- Opening Delimiter -
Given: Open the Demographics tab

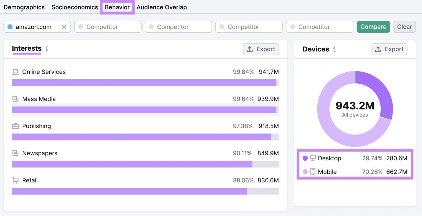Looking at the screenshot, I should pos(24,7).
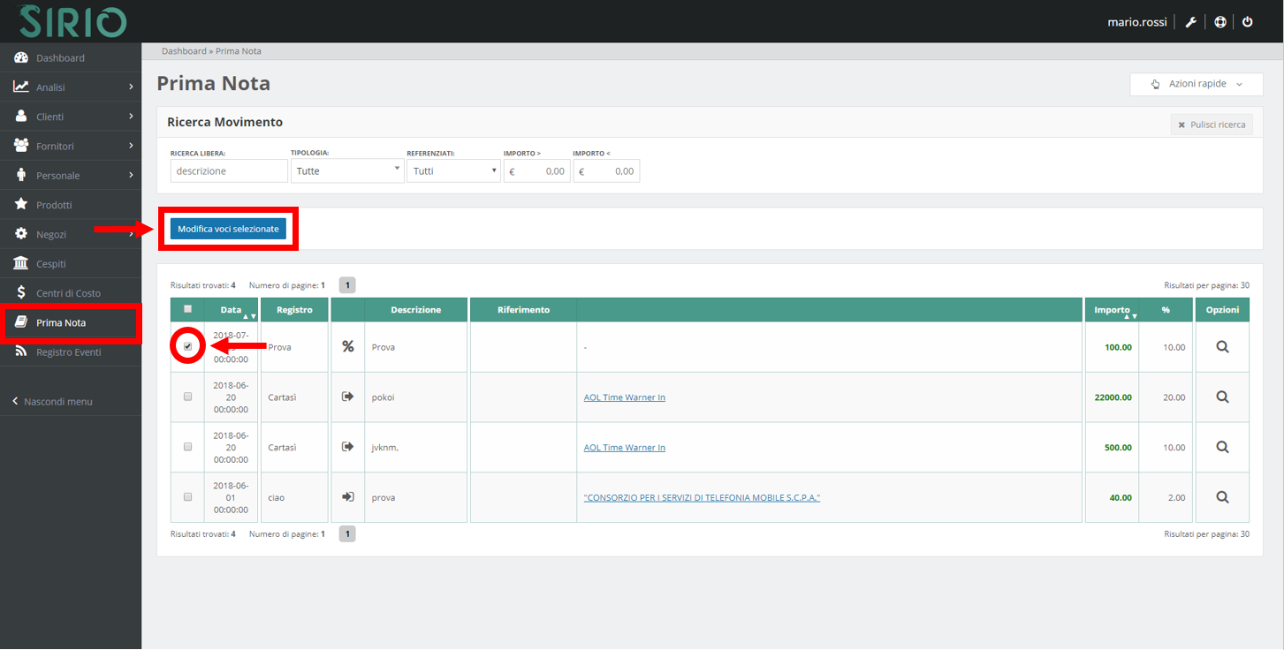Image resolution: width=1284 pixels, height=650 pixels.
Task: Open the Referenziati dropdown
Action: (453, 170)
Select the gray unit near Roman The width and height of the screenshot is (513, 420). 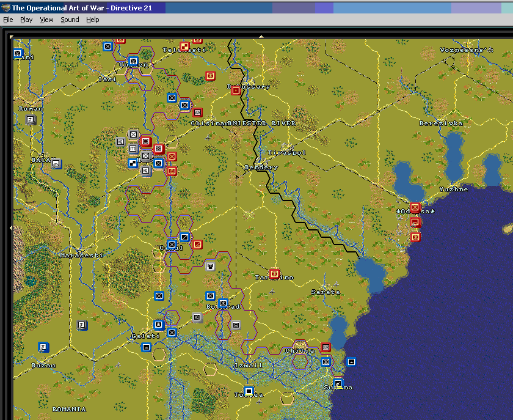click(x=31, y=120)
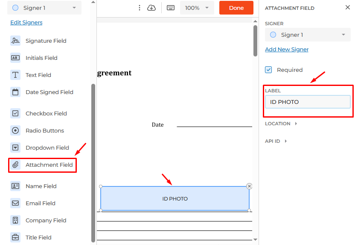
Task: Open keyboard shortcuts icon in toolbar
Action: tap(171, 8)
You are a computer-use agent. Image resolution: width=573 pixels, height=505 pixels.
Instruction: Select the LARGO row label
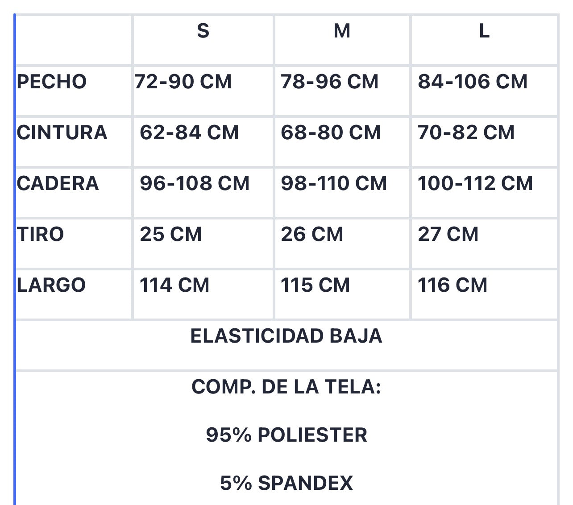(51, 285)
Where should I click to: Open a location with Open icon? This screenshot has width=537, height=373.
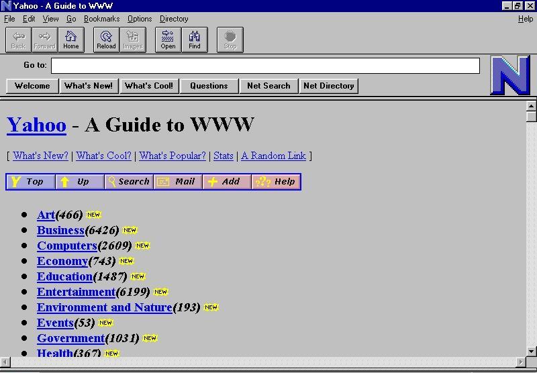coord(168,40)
- Closing Delimiter -
The answer must consist of the line containing "You are a computer-use" and every line after it through the end of the records, retyped exactly, with all pictures left out.

You are a computer-use agent. Image resolution: width=573 pixels, height=505 pixels.
Instruction: Select the LARGO row label
(51, 285)
Where should I click to: Open a location with Open icon? This screenshot has width=537, height=373.
coord(168,40)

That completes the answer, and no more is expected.